WHAT IS REQUIRED.
The response must reproduce every record below without alteration.

______

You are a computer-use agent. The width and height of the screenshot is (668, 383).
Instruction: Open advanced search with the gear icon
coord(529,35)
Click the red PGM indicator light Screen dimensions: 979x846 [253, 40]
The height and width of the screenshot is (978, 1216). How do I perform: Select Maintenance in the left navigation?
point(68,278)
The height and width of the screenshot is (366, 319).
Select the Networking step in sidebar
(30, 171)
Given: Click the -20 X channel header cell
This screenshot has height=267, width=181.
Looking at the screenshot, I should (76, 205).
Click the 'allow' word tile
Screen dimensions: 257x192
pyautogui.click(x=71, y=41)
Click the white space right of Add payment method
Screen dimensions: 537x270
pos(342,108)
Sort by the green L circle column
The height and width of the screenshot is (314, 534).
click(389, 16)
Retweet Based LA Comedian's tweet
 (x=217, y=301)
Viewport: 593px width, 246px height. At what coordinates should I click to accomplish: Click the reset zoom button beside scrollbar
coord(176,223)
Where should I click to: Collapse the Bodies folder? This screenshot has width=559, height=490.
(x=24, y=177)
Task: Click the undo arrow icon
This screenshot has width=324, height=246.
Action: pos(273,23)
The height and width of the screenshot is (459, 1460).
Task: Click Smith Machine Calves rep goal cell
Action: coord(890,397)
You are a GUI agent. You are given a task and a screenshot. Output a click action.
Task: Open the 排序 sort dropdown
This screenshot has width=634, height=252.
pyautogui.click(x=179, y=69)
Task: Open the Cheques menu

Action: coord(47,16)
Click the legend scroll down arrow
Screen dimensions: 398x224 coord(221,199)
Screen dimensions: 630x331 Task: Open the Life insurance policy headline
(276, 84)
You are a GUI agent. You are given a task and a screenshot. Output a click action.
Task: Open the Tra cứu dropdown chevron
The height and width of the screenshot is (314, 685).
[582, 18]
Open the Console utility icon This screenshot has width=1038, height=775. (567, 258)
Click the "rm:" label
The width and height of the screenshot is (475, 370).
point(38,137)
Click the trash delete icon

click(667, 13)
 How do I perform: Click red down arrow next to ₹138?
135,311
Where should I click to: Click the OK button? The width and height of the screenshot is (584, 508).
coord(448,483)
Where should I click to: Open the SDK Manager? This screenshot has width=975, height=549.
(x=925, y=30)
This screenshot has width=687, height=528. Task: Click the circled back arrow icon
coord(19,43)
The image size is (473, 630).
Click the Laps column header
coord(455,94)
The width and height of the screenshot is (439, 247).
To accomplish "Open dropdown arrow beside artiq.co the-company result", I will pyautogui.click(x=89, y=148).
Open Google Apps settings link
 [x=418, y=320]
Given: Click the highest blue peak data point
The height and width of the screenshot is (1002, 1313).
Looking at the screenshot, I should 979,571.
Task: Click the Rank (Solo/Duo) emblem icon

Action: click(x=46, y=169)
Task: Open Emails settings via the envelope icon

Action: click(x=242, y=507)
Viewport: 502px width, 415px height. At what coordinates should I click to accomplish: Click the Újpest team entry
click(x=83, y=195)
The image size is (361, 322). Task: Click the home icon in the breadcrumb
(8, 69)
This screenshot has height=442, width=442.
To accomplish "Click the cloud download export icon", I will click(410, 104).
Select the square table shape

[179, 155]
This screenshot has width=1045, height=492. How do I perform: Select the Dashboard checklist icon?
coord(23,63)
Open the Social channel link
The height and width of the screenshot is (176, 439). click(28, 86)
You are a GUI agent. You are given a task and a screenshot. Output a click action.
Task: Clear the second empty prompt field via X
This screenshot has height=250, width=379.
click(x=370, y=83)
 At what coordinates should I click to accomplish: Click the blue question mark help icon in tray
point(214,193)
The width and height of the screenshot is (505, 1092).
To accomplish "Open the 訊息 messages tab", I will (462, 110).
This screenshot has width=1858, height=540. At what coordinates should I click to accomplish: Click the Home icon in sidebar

______

ANSWER SPACE.
You are a computer-use agent. The width and height of the screenshot is (668, 383).
Instruction: Open advanced search with the gear icon
coord(529,35)
Click the red PGM indicator light Screen dimensions: 979x846 [253, 40]
The height and width of the screenshot is (978, 1216). How do I perform: Select Maintenance in the left navigation?
point(68,278)
The height and width of the screenshot is (366, 319).
Select the Networking step in sidebar
(30, 171)
Given: Click the -20 X channel header cell
This screenshot has height=267, width=181.
Looking at the screenshot, I should (76, 205).
Click the 'allow' word tile
Screen dimensions: 257x192
pyautogui.click(x=71, y=41)
Click the white space right of Add payment method
Screen dimensions: 537x270
pos(342,108)
Sort by the green L circle column
The height and width of the screenshot is (314, 534).
click(389, 16)
Retweet Based LA Comedian's tweet
 (x=217, y=301)
Viewport: 593px width, 246px height. At what coordinates should I click to accomplish: Click the reset zoom button beside scrollbar
coord(176,223)
Where should I click to: Collapse the Bodies folder? This screenshot has width=559, height=490.
(x=24, y=177)
Task: Click the undo arrow icon
This screenshot has width=324, height=246.
Action: pos(273,23)
The height and width of the screenshot is (459, 1460).
Task: Click Smith Machine Calves rep goal cell
Action: coord(890,397)
You are a GUI agent. You are given a task and a screenshot. Output a click action.
Task: Open the 排序 sort dropdown
This screenshot has width=634, height=252.
pyautogui.click(x=179, y=69)
Task: Open the Cheques menu

Action: coord(47,16)
Click the legend scroll down arrow
Screen dimensions: 398x224 coord(221,199)
Screen dimensions: 630x331 Task: Open the Life insurance policy headline
(276, 84)
You are a GUI agent. You are given a task and a screenshot. Output a click action.
Task: Open the Tra cứu dropdown chevron
The height and width of the screenshot is (314, 685).
[582, 18]
Open the Console utility icon This screenshot has width=1038, height=775. (567, 258)
Click the "rm:" label
The width and height of the screenshot is (475, 370).
point(38,137)
Click the trash delete icon

click(667, 13)
 How do I perform: Click red down arrow next to ₹138?
135,311
Where should I click to: Click the OK button? The width and height of the screenshot is (584, 508).
coord(448,483)
Where should I click to: Open the SDK Manager? This screenshot has width=975, height=549.
(x=925, y=30)
This screenshot has width=687, height=528. Task: Click the circled back arrow icon
coord(19,43)
The image size is (473, 630).
Click the Laps column header
coord(455,94)
The width and height of the screenshot is (439, 247).
To accomplish "Open dropdown arrow beside artiq.co the-company result", I will pyautogui.click(x=89, y=148).
Open Google Apps settings link
 [x=418, y=320]
Given: Click the highest blue peak data point
The height and width of the screenshot is (1002, 1313).
Looking at the screenshot, I should 979,571.
Task: Click the Rank (Solo/Duo) emblem icon

Action: click(x=46, y=169)
Task: Open Emails settings via the envelope icon

Action: click(x=242, y=507)
Viewport: 502px width, 415px height. At what coordinates should I click to accomplish: Click the Újpest team entry
click(x=83, y=195)
The image size is (361, 322). Task: Click the home icon in the breadcrumb
(8, 69)
This screenshot has height=442, width=442.
To accomplish "Click the cloud download export icon", I will click(410, 104).
Select the square table shape

[179, 155]
This screenshot has width=1045, height=492. How do I perform: Select the Dashboard checklist icon?
coord(23,63)
Open the Social channel link
The height and width of the screenshot is (176, 439). click(28, 86)
You are a GUI agent. You are given a task and a screenshot. Output a click action.
Task: Clear the second empty prompt field via X
This screenshot has height=250, width=379.
click(x=370, y=83)
 At what coordinates should I click to accomplish: Click the blue question mark help icon in tray
point(214,193)
The width and height of the screenshot is (505, 1092).
To accomplish "Open the 訊息 messages tab", I will (462, 110).
This screenshot has width=1858, height=540. At what coordinates should I click to accomplish: Click the Home icon in sidebar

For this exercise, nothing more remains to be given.